▶ Exercise goal:
Search the entries below for "will" and copy each matching line.

▶ Provided records:
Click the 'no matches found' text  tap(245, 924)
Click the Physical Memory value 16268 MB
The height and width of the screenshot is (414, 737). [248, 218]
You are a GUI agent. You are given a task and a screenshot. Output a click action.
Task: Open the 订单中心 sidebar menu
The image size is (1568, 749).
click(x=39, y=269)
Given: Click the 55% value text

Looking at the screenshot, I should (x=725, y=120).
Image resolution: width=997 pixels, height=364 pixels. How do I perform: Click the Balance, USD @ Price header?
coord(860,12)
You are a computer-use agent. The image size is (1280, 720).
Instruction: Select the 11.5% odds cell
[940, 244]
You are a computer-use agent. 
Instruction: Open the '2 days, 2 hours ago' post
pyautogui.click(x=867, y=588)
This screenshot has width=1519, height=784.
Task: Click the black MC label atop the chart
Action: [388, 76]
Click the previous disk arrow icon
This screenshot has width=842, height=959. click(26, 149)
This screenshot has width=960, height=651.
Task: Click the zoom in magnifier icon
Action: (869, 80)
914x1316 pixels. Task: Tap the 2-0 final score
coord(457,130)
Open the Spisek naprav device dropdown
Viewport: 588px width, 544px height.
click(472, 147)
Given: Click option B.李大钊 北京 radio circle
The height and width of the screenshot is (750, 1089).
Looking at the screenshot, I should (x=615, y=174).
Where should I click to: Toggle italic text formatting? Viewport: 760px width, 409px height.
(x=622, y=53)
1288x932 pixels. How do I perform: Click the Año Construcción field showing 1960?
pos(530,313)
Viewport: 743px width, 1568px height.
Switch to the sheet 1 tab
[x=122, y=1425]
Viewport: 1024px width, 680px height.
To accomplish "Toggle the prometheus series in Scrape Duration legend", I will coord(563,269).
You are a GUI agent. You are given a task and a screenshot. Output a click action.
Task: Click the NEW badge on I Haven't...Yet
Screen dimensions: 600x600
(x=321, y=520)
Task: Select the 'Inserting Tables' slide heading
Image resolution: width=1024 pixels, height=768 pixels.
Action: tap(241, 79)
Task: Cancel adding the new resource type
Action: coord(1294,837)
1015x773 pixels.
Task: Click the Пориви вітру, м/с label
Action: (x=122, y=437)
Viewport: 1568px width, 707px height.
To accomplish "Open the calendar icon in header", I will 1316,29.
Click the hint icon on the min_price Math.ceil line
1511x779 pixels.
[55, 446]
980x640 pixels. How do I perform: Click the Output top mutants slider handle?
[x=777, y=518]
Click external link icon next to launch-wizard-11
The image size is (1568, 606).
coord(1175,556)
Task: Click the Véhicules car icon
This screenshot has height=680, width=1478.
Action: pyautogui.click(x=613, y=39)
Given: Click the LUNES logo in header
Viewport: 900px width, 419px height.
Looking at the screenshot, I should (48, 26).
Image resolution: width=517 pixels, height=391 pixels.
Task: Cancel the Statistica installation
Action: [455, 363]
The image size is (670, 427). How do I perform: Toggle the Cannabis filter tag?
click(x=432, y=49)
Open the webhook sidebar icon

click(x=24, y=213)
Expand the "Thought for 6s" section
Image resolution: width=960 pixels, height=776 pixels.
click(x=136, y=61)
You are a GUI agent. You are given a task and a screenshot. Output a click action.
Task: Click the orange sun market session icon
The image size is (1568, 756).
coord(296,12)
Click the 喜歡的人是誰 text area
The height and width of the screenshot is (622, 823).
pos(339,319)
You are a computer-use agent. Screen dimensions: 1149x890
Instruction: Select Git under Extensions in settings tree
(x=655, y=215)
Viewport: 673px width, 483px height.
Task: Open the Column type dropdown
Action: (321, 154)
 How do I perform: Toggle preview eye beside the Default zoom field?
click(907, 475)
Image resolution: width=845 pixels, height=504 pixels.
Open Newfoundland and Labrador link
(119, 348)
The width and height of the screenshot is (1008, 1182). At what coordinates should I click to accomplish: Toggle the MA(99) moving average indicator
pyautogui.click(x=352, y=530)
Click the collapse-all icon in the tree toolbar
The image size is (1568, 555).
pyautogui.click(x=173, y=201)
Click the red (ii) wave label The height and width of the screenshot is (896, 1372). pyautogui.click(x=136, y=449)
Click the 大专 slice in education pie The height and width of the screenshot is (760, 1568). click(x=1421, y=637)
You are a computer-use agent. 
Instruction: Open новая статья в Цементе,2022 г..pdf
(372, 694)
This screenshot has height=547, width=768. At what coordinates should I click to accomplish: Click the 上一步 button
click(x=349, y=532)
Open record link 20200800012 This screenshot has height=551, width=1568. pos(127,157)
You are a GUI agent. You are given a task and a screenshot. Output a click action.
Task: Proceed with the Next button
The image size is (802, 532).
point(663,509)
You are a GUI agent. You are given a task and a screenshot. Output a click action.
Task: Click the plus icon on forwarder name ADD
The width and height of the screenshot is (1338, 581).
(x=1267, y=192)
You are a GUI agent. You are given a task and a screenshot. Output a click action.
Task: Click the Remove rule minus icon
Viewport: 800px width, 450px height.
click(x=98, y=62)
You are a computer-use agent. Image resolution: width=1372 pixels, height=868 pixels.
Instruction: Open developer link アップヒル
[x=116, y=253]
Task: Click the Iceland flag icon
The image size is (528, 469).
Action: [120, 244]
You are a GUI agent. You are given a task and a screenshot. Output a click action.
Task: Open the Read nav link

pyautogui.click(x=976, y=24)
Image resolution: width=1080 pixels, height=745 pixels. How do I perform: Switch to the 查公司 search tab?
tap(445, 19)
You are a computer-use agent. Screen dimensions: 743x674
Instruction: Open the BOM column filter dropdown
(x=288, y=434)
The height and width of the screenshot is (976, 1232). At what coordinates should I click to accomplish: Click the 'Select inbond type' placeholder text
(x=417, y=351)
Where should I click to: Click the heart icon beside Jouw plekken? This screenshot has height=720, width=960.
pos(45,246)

▶ Reply:
To accomplish "Toggle the prometheus series in Scrape Duration legend", I will coord(563,269).
To accomplish "Open the calendar icon in header", I will 1316,29.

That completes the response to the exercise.